**Problem to solve**
From the line that contains "Open Plugins via its plug icon" to the last line of the data below, transcribe every line exactly. Do not include the pictures.

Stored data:

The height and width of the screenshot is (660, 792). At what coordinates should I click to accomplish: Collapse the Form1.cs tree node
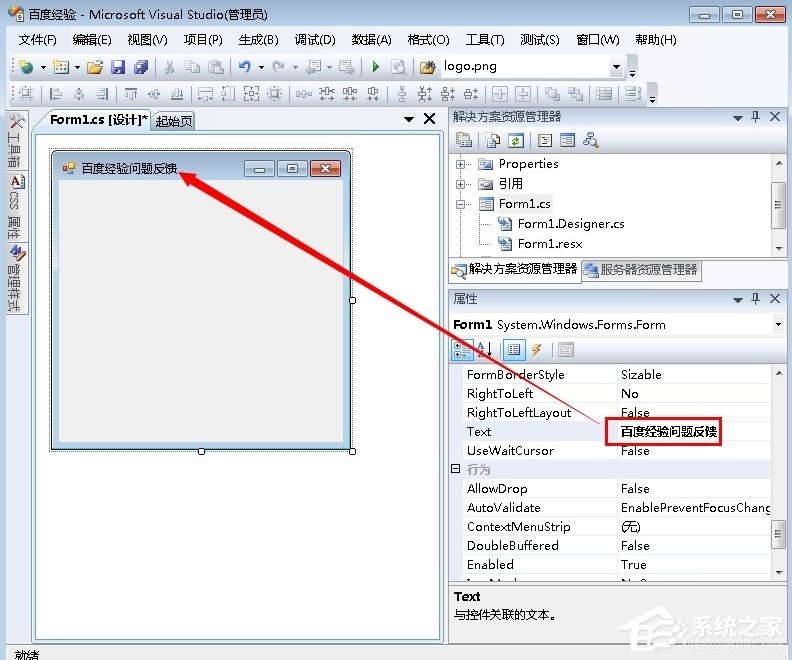coord(461,204)

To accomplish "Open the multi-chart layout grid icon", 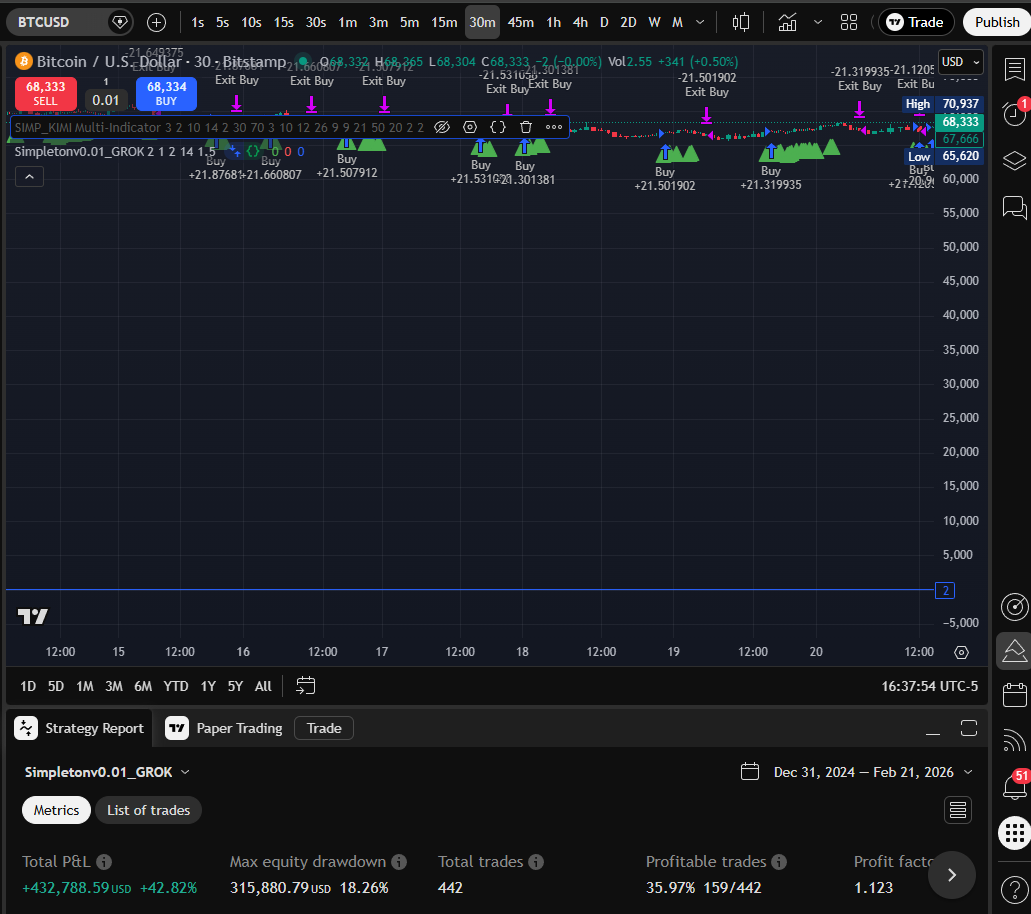I will coord(849,21).
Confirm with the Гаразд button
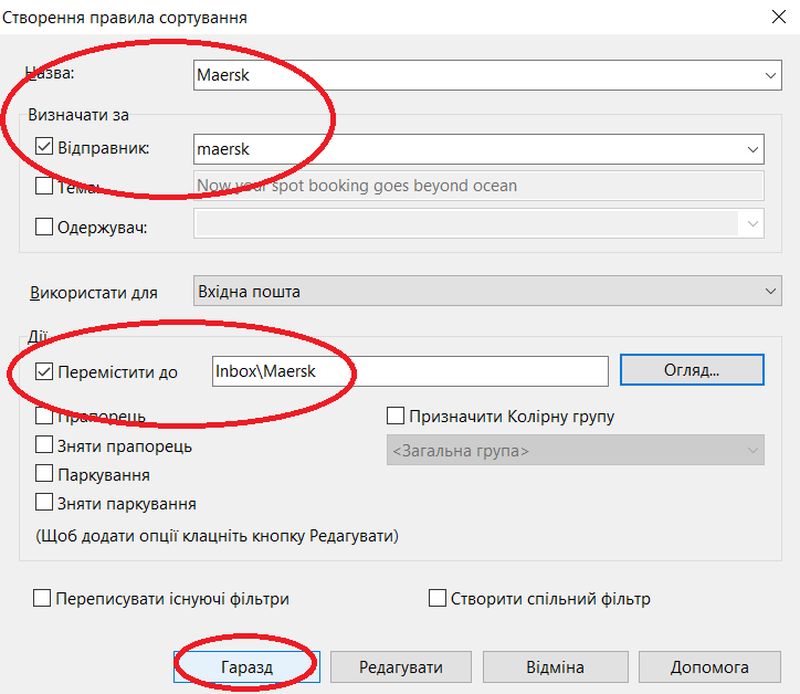This screenshot has width=800, height=694. [x=246, y=667]
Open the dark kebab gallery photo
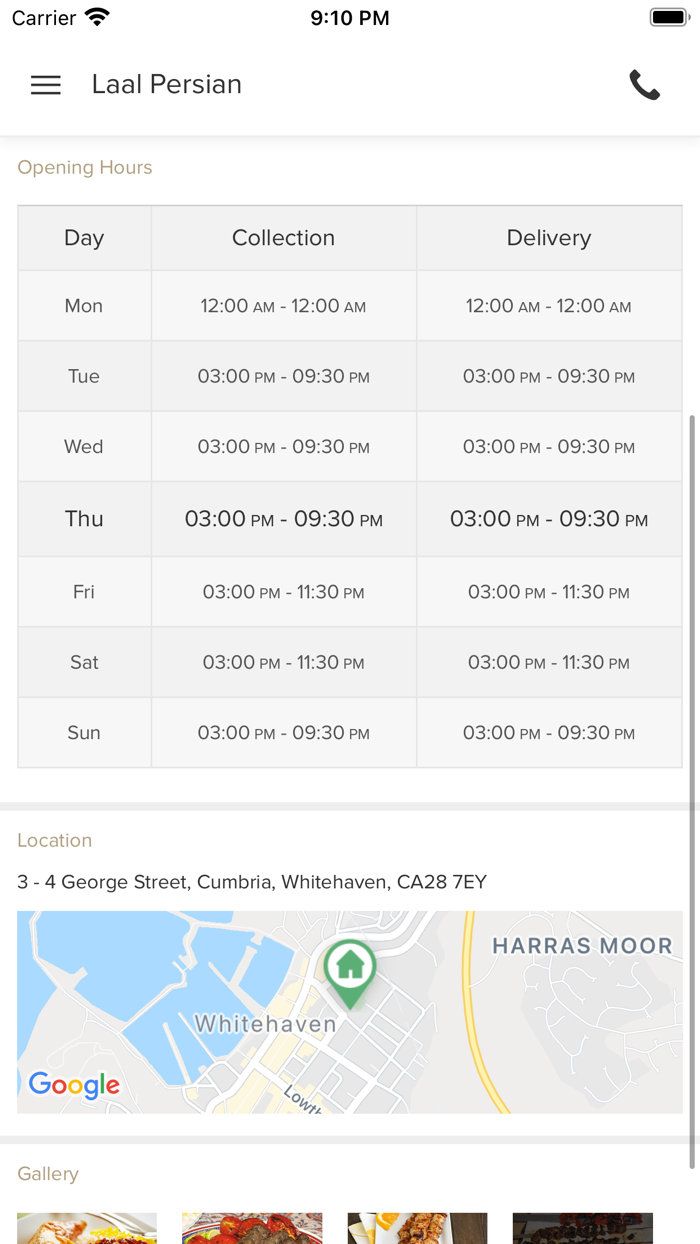Image resolution: width=700 pixels, height=1244 pixels. (x=582, y=1228)
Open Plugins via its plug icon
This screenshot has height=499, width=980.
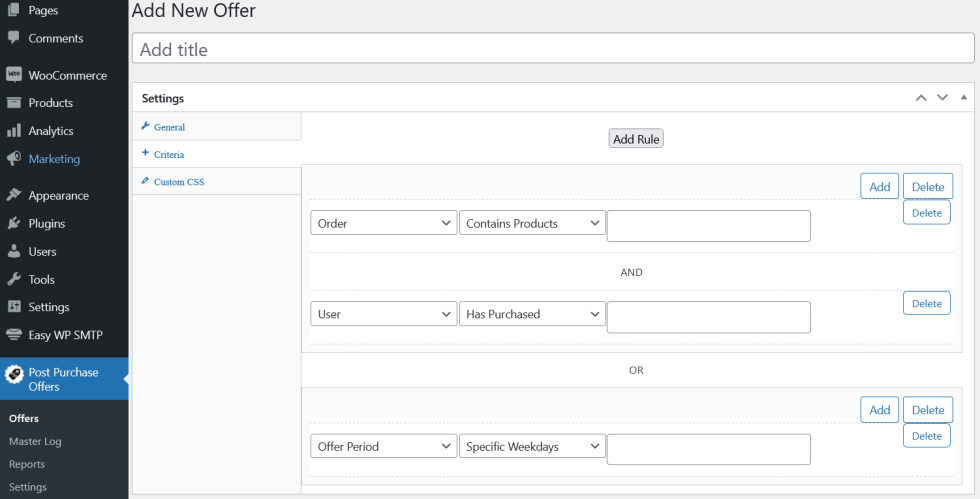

**Answer to the problem**
Open Plugins via its plug icon
This screenshot has height=499, width=980.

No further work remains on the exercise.